--- start ---
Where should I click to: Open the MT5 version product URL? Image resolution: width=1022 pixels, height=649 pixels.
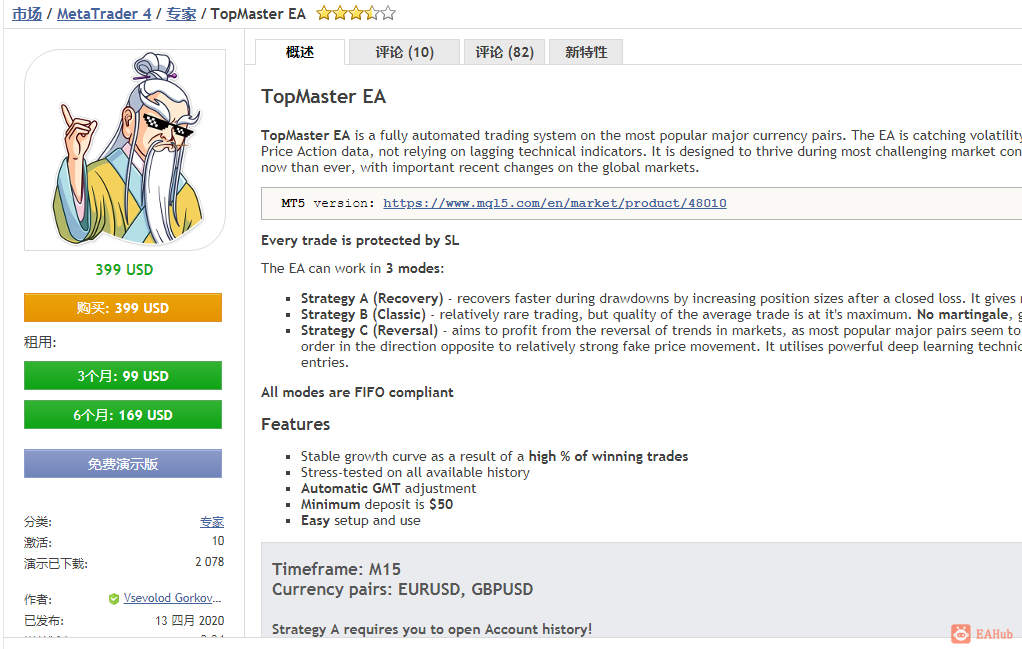point(555,203)
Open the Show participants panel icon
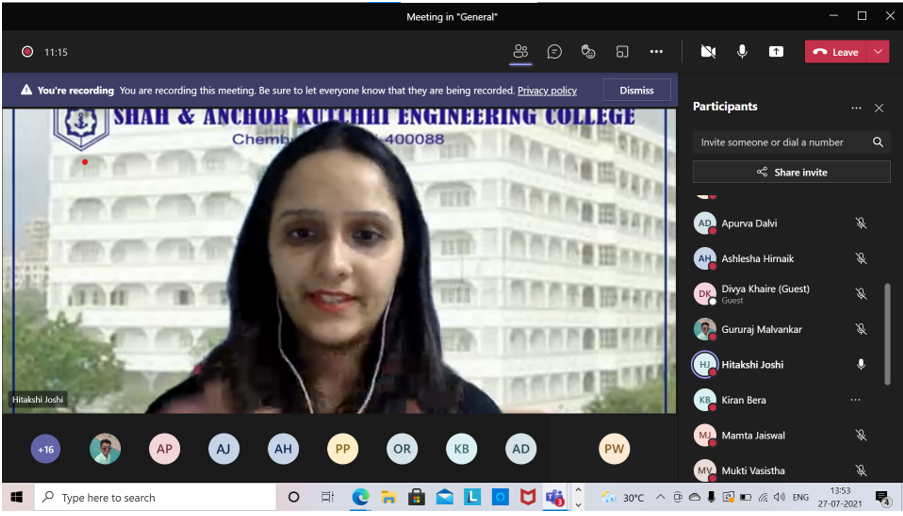 (x=520, y=52)
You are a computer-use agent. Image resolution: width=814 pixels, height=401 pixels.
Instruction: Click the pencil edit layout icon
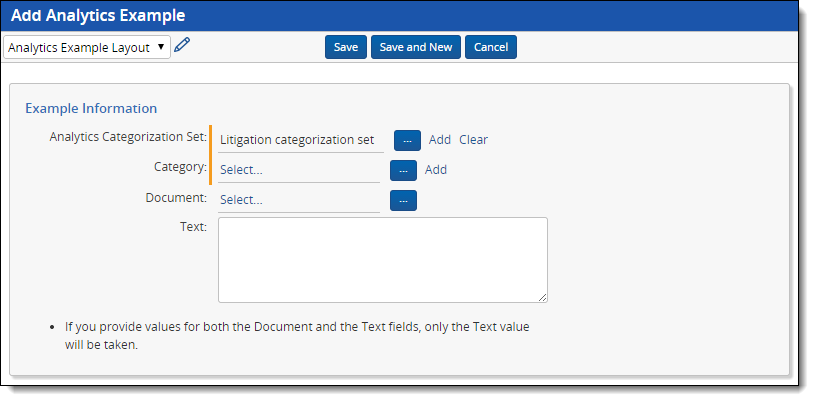tap(181, 46)
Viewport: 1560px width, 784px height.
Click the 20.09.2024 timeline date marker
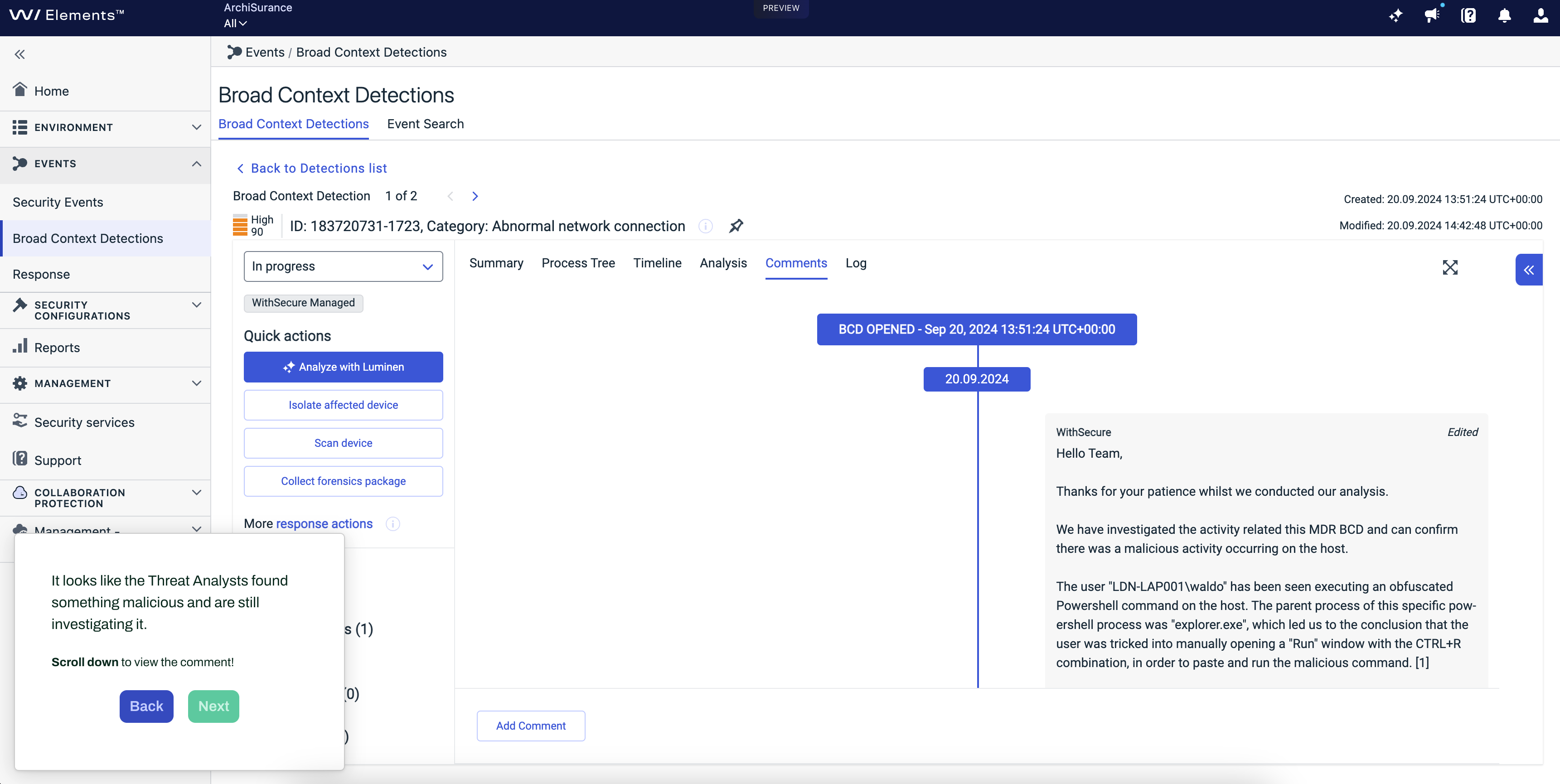tap(976, 379)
--- end ---
Rewrite all four items with "icon" replaced by "button" and everything else unchanged. Leave out the pictures.

Task solution:
Where should I click to: Open the MT5 version product URL? Image resolution: width=1022 pixels, height=649 pixels.
point(555,203)
Open the Show participants panel button
 (x=520, y=52)
You are a computer-use agent. Image resolution: width=814 pixels, height=401 pixels.
Instruction: Click the pencil edit layout button
tap(181, 46)
Viewport: 1560px width, 784px height.
Click the 20.09.2024 timeline date marker
tap(976, 379)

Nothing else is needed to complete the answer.